As of March 2026, the United States has reached a tipping point. With 20 states now enforcing their own versions of the CCPA and GDPR-style laws (including recent strict updates in Texas and Maryland), the internet is more regulated than ever.
The "Identity Perimeter"
Regulators are now focusing on "Identity Governance." They are penalizing companies that collect sensitive data—like precise geolocation—without explicit, transparent consent. This is exactly why Meeting Point refuses to use "Sign-in with Google" or account-based tracking.

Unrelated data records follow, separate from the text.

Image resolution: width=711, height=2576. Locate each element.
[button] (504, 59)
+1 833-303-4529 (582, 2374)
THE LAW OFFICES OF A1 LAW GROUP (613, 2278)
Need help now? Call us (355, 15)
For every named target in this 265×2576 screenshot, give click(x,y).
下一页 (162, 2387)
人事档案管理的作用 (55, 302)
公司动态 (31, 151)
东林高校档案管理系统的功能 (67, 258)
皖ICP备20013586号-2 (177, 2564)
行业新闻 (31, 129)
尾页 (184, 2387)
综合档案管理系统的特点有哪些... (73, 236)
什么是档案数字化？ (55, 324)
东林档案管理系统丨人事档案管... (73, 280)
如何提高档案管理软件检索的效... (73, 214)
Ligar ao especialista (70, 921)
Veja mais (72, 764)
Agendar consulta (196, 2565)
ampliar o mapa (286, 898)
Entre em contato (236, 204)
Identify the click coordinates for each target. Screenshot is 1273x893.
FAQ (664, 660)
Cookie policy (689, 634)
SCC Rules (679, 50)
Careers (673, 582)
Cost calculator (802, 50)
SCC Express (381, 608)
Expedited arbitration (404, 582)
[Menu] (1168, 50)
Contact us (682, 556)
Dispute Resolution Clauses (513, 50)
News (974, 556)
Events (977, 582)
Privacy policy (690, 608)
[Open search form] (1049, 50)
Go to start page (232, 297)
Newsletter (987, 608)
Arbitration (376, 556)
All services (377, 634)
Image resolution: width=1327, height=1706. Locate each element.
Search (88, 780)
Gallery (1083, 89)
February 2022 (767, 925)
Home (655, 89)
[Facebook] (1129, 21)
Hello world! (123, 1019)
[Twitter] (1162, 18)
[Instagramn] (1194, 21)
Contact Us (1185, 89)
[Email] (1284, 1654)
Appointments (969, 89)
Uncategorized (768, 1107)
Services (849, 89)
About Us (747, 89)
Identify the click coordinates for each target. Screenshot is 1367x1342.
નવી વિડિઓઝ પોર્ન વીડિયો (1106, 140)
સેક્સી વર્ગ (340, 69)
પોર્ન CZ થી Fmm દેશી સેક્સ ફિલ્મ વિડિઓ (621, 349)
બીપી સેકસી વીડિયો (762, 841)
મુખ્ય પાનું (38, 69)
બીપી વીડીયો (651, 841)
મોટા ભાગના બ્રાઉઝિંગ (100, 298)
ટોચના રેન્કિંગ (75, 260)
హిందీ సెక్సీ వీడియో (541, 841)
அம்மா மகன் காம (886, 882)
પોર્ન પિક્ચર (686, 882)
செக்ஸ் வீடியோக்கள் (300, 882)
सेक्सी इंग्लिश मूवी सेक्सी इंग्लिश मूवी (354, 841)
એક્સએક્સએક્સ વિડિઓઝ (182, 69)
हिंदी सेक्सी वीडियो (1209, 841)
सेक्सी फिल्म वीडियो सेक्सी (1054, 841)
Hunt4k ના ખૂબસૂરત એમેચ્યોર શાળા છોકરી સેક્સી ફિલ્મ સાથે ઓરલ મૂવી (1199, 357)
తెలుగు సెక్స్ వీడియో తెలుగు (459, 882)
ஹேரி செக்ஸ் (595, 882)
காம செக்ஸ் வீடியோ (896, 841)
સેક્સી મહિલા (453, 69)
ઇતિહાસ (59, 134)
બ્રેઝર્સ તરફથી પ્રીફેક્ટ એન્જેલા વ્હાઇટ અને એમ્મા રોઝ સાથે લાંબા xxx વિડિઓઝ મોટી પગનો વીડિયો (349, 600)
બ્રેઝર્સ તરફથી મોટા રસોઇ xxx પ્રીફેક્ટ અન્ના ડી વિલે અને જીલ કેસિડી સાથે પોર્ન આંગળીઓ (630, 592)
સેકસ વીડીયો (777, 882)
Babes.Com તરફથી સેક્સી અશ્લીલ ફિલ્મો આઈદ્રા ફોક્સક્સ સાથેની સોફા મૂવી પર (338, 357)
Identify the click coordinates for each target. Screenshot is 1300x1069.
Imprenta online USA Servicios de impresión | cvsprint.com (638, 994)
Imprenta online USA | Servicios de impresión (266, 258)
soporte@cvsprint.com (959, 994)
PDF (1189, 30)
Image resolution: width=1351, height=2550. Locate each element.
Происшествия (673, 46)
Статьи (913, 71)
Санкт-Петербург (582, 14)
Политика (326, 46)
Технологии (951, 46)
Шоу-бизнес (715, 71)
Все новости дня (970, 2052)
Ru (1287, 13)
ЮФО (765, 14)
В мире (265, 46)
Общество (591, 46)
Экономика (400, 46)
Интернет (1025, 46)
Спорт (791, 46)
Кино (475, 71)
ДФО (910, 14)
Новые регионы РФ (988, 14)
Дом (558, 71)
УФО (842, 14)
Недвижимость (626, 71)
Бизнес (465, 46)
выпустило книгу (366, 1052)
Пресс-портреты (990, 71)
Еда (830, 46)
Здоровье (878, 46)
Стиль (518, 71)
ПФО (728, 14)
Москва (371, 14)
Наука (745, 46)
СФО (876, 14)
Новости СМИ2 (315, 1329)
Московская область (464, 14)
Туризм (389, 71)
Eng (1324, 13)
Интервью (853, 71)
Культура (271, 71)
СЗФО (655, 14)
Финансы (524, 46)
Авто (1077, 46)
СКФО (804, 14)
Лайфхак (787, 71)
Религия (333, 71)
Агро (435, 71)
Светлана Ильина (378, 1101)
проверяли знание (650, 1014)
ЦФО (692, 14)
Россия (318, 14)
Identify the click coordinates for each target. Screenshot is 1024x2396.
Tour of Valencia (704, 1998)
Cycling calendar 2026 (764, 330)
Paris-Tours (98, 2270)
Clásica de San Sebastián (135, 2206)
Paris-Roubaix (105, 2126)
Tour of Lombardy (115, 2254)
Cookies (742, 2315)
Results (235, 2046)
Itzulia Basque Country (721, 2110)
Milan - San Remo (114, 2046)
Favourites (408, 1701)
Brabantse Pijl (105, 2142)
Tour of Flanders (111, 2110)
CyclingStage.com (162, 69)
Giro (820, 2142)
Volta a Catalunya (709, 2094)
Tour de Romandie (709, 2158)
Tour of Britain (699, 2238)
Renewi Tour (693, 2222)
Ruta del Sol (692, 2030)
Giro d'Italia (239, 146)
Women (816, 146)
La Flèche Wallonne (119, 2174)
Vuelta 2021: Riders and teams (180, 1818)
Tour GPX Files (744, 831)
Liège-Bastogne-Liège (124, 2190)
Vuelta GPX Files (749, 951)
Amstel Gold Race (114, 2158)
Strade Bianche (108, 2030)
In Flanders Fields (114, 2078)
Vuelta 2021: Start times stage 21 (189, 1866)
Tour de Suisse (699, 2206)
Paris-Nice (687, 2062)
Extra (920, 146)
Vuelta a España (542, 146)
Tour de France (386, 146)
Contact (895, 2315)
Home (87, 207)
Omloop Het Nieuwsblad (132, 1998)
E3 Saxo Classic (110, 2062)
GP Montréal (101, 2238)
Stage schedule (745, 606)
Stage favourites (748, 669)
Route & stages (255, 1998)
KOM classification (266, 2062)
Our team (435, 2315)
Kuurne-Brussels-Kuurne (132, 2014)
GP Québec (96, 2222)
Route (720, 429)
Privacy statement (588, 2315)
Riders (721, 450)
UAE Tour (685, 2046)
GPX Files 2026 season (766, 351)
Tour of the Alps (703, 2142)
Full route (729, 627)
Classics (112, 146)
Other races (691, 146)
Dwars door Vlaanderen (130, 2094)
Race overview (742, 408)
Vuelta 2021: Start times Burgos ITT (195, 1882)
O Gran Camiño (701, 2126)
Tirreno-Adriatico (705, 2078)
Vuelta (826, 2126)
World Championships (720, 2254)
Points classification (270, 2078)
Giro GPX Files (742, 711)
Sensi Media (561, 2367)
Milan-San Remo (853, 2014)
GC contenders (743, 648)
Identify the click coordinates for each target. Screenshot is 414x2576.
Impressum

When a tool doesn't ask for your identity, it isn't just a privacy feature—it's a compliance masterstroke. By removing the "Personal Information" from the equation entirely, we provide a safer harbor for users in all 50 states.
The Compliance Challenge
Companies operating across state lines now face a patchwork of different requirements:
- California's CCPA and CPRA
- Virginia's CDPA
- Colorado's CPA
- Connecticut, Utah, Iowa, and 14 more states with their own laws
Each state has different definitions of "personal information," different opt-out requirements, and different penalties for non-compliance. The complexity is overwhelming for most companies.
The Accountless Advantage
Meeting Point's approach sidesteps this entire maze. If you don't collect personal information, you don't have to worry about:
- Data retention requirements
- Right-to-deletion requests
- Data portability mandates
- Consent management
- Cross-border data transfer restrictions
The Future is Minimal
As privacy regulations continue to expand, we expect more services to adopt "data minimization" strategies. The companies that thrive in this new landscape will be those that collected the least data to begin with.